## Extract to read
%%

The work done by the Bill and Melinda Gates foundation in developing countries is phenomenal tackling health and education issues. In India, among other things, the foundation concentrates on preventing HIV infections and reducing infant mortality.

Fantastic amounts of money are being donated by these rich people and I hope others would follow suit including those in India.

Warren Buffet once said, "I want to give my kids just enough so that they would feel that they could do anything, but not so much that they would feel like doing nothing." Wise words, indeed.

Monday, August 2, 2010

Message to Graduates

I do not remember who presided over my Graduation Ceremony nor what he or she spoke. Obviously the speech was not much to remember - nothing too inspirational. Not that a motivational speech would change the lives of all those who listen. But it is a tradition that as the students leave the portals of their college and move on to higher studies or to take up a job, a few tips from an experienced achiever would kind of illuminate their way. Maybe the charged up nature of the atmosphere would increase the impact of such a motivating speech.

Happened to listen to the Commencement Speech of Marissa Mayer, VP of Google, given at the Illinois Institute of Technology in 2009. Though she claims to be a shy person towards the end of the speech, the advice she delivers is powerful and timeless. Being from Google, the search engine, the central point of her speech was 'Find.'

1. Find something that you are really passionate about.

2. Find the smartest people you can and surround yourself with them.

3. Find allies rather than adorers.

4. Find the courage to do things you are not ready to do.

5. Find places where you're comfortable with.

6. You can help others find things. Be an information fountain.

I hope our College going children would use the Internet to listen to such speeches, learn about inspiring people and acquire knowledge from the vast ocean of material available in the websites of Universities of MIT, Stanford etc.,. Our own IIT professors have recorded several lectures and posted them in Youtube. http://www.youtube.com/watch?v=w8Dq8blTmSA.

I really wish youngsters would stop playing Farmville and Mafia wars in Facebook and use the World wide web for acquiring knowledge. Do I sound like an old hag?



Getting our priorities right

That seems to be the need of the hour.

We as a nation seem to excel in practicing mediocrity and take it to sublime levels. Being mediocre is good enough in most spheres of our lives.

%%

## Exercises to complete
**a.** From the blog text, list the numbered pieces of advice given in Marissa Mayer's commencement speech.
**b.** Answer these from the blog text:
(i) On what does the Gates foundation concentrate in India?
(ii) Where and in what year did Marissa Mayer give her commencement speech?
(iii) Which two Facebook games does the writer name?
**c.** Decide whether each statement agrees with the blog text. Answer yes or no, and quote the words of the text that decide it.
(i) The writer remembers who presided over their graduation ceremony.
(ii) Marissa Mayer describes herself as shy.
(iii) IIT professors have posted recorded lectures on YouTube.

## Recorded data
%%

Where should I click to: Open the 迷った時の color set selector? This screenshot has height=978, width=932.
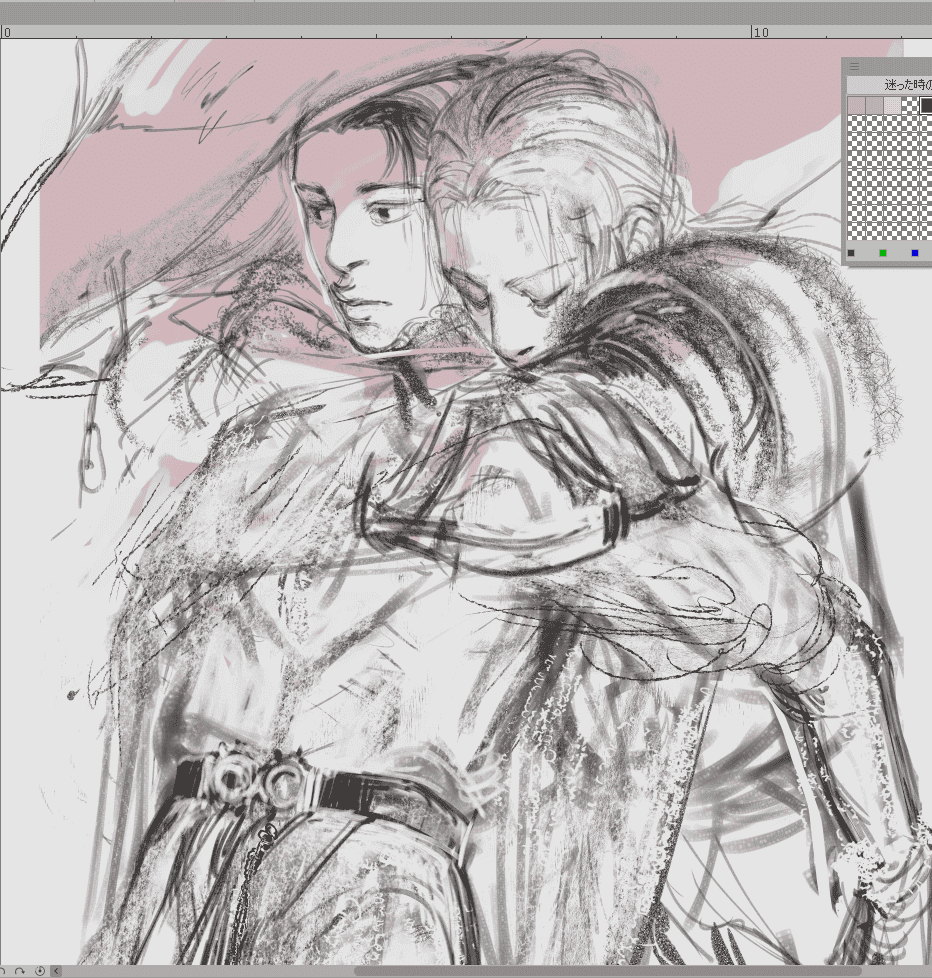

%%

## Per-task answers
**a.**
1. Find something that you are really passionate about.
2. Find the smartest people you can and surround yourself with them.
3. Find allies rather than adorers.
4. Find the courage to do things you are not ready to do.
5. Find places where you're comfortable with.
6. You can help others find things. Be an information fountain.

**b.**
(i) Preventing HIV infections and reducing infant mortality.
(ii) At the Illinois Institute of Technology, in 2009.
(iii) Farmville and Mafia wars.

**c.**
(i) No: "I do not remember who presided over my Graduation Ceremony"
(ii) Yes: "she claims to be a shy person"
(iii) Yes: "Our own IIT professors have recorded several lectures and posted them in Youtube."